++++ Data for the task ++++

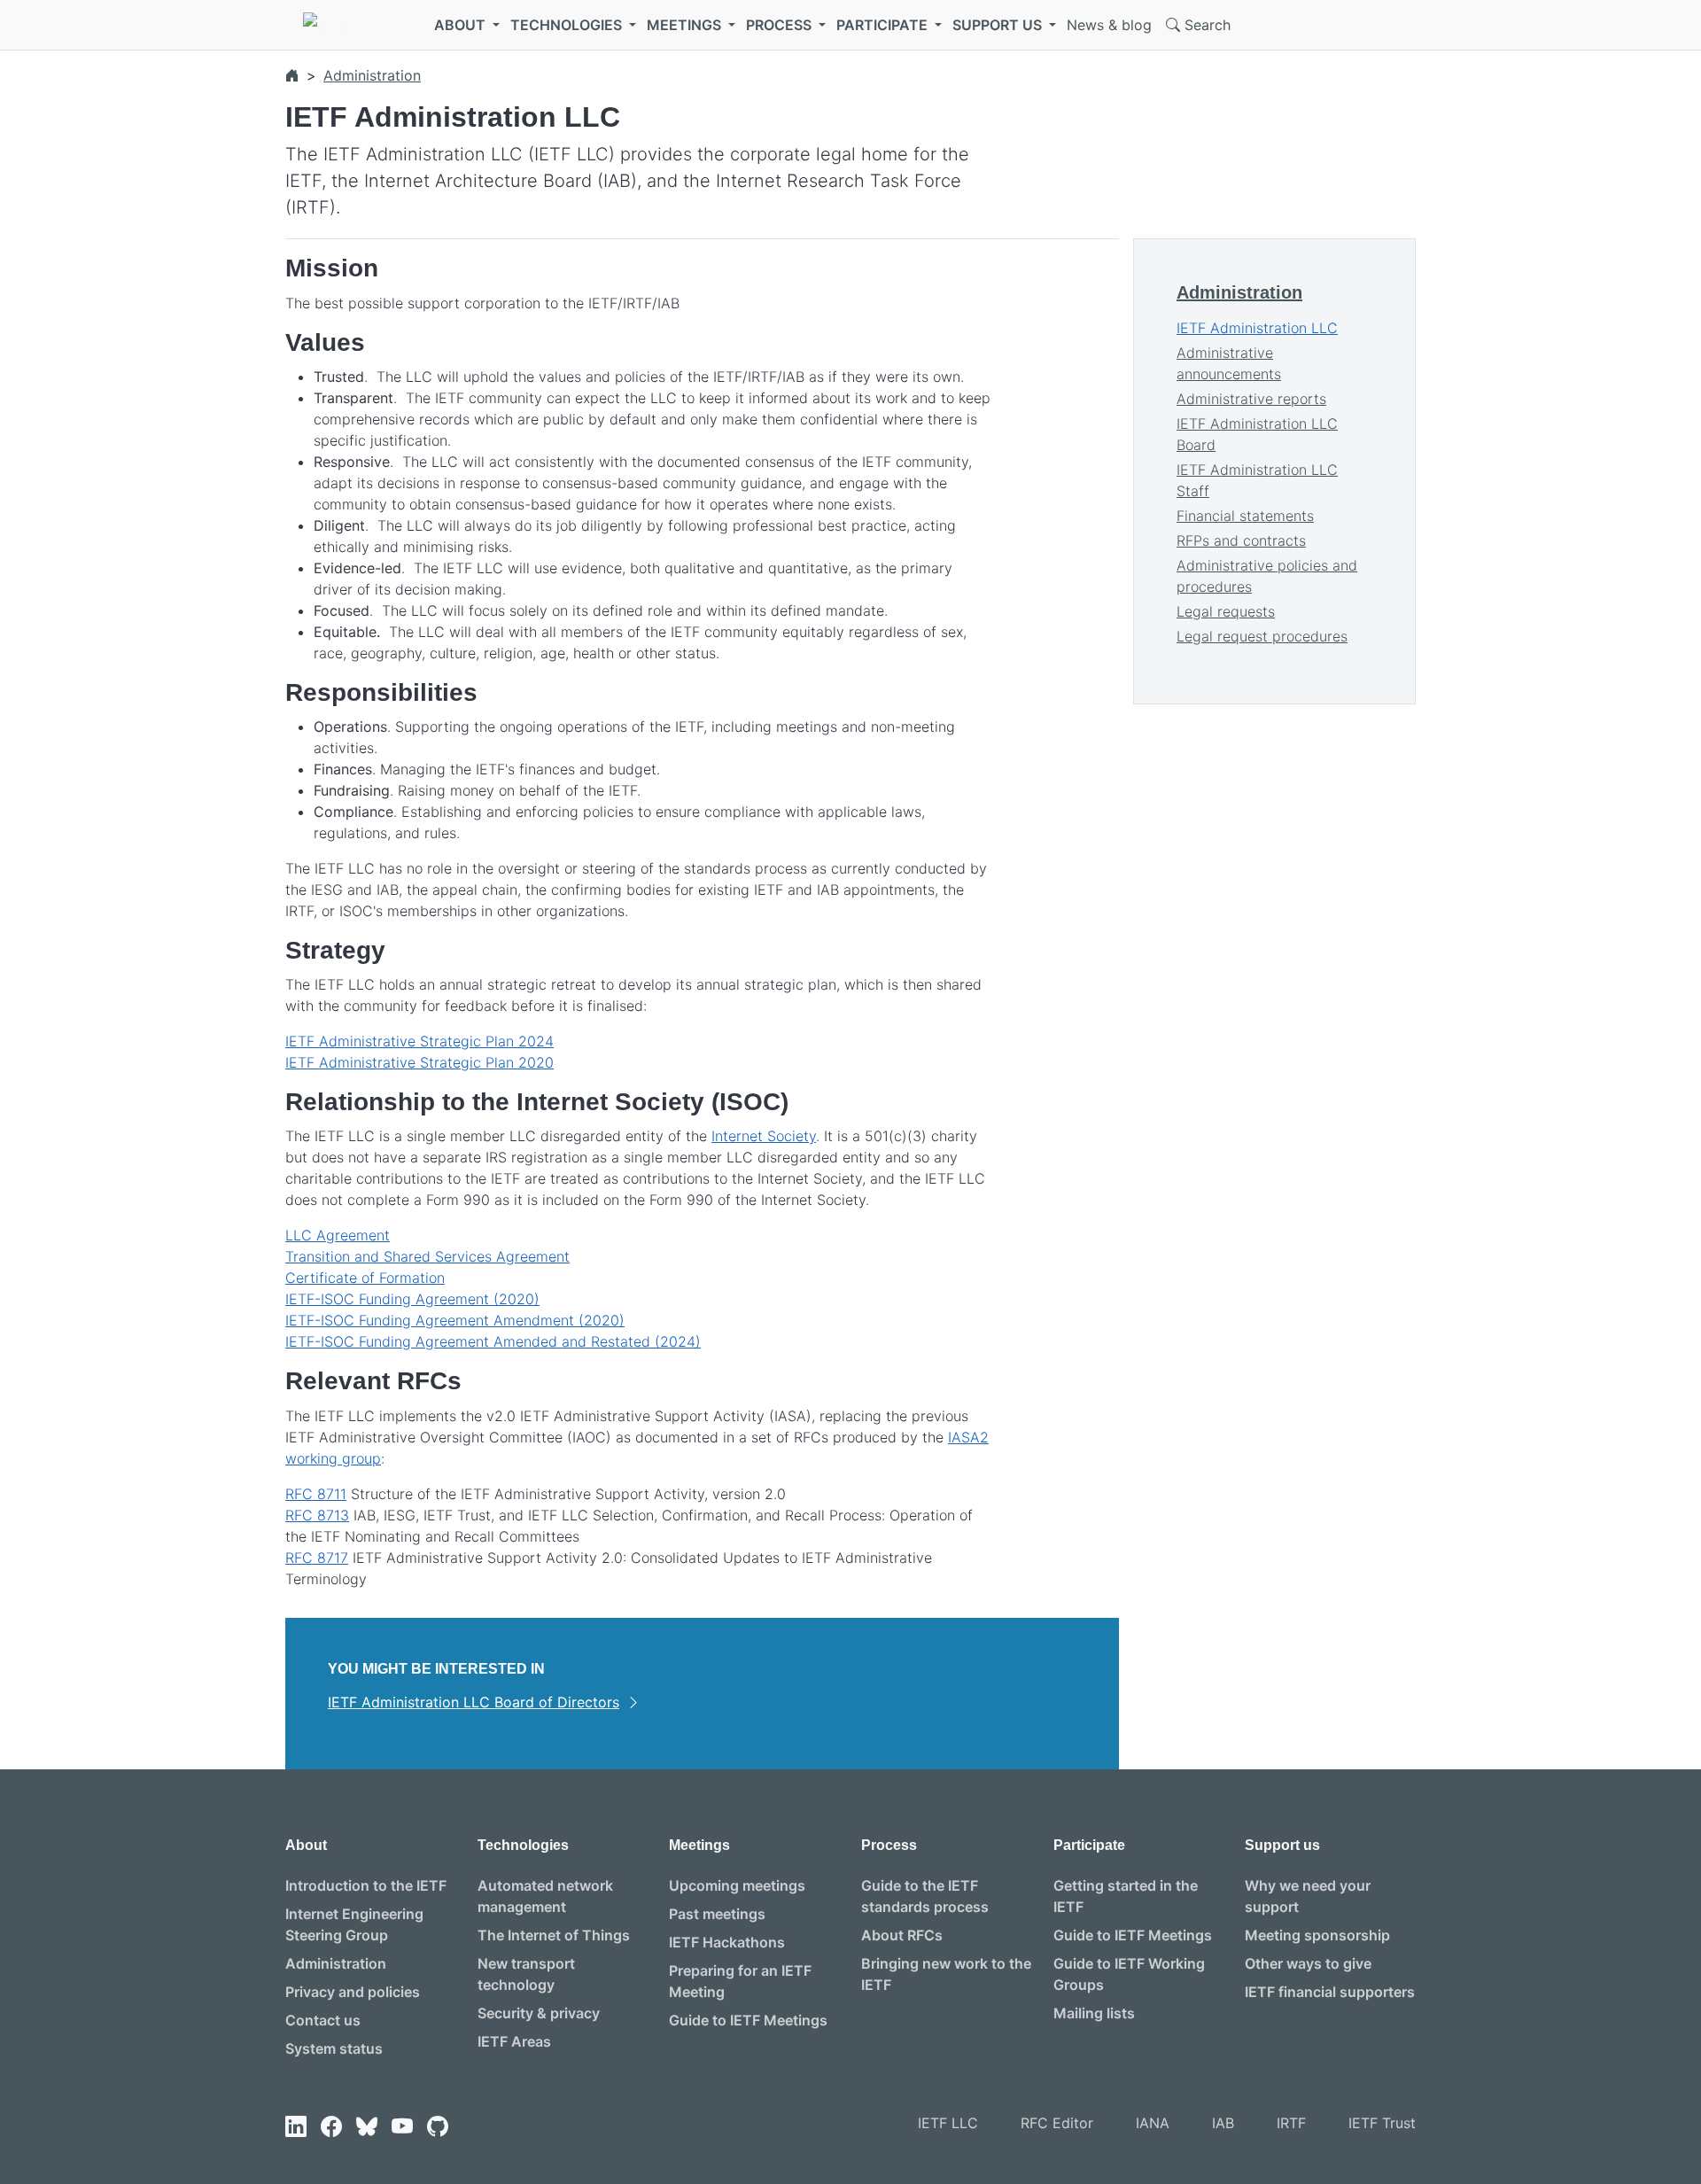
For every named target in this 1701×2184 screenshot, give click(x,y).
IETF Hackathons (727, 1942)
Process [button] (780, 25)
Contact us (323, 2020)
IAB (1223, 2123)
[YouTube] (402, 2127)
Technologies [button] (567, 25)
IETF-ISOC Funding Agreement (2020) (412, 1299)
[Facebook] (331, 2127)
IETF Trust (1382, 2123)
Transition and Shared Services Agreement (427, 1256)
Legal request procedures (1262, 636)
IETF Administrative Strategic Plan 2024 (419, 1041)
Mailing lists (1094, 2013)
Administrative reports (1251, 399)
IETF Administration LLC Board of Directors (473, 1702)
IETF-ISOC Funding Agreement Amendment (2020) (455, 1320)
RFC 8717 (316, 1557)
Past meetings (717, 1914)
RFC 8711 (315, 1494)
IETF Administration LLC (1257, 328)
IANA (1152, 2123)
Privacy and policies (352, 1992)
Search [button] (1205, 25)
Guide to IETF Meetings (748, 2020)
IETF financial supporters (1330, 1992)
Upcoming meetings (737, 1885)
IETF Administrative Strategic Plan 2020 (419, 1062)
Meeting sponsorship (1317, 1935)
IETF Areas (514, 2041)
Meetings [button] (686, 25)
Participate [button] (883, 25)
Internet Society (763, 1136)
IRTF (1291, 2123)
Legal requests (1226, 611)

++++

Filter the records above for "Plan" and copy every matching line.

Exercise result>
IETF Administrative Strategic Plan 2024 (419, 1041)
IETF Administrative Strategic Plan 2020 (419, 1062)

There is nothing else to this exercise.